Nos pères n’auraient pas hésité sur la réponse. Pour eux, c’eût été une inconvenance de se présenter chez un amphitryon juste pour se mettre à table. Il était de rigueur d’arriver un quart-d’heure avant le moment fixe du dîner, afin de présenter ses hommages aux maîtres de céans, de lier connaissance avec les personnes conviées. Je crois que cette règle est toujours la bonne pour les dîners privés.

Pour les repas d’apparat ou les repas officiels, il est loisible de se présenter seulement à l’heure indiquée sur l’invitation, car cette heure est celle à laquelle les maîtresses de céans se tiennent dans le salon à la disposition de leurs hôtes, et le dîner n’est jamais servi qu’un quart-d’heure environ après.

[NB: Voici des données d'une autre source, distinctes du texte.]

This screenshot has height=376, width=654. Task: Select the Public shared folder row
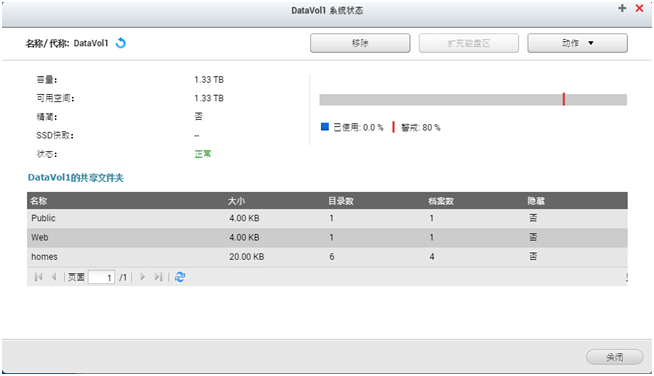[x=327, y=218]
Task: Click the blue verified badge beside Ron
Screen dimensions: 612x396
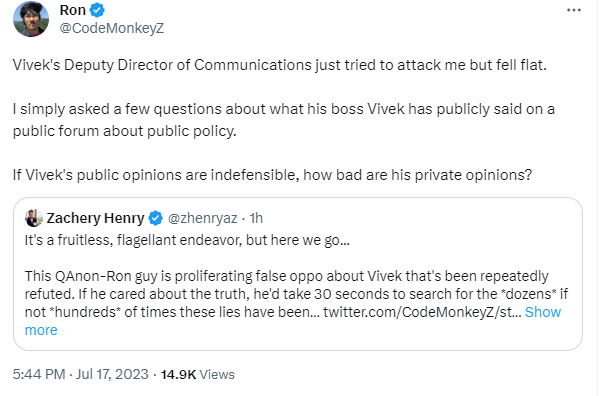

En dehors des questions de politesse, il faut faire en tout cela la part des habitudes de la maison où l’on est invité. Celle-ci n’a pas les mêmes usages que celle-là, et ce qui serait un tort ici, devient une preuve de tact là. En tout cas, il faut toujours se rappeler ce mot très juste d’un grand seigneur anglais : « Ce n’est pas moi qui ai besoin d’exactitude, c’est mon cuisinier. »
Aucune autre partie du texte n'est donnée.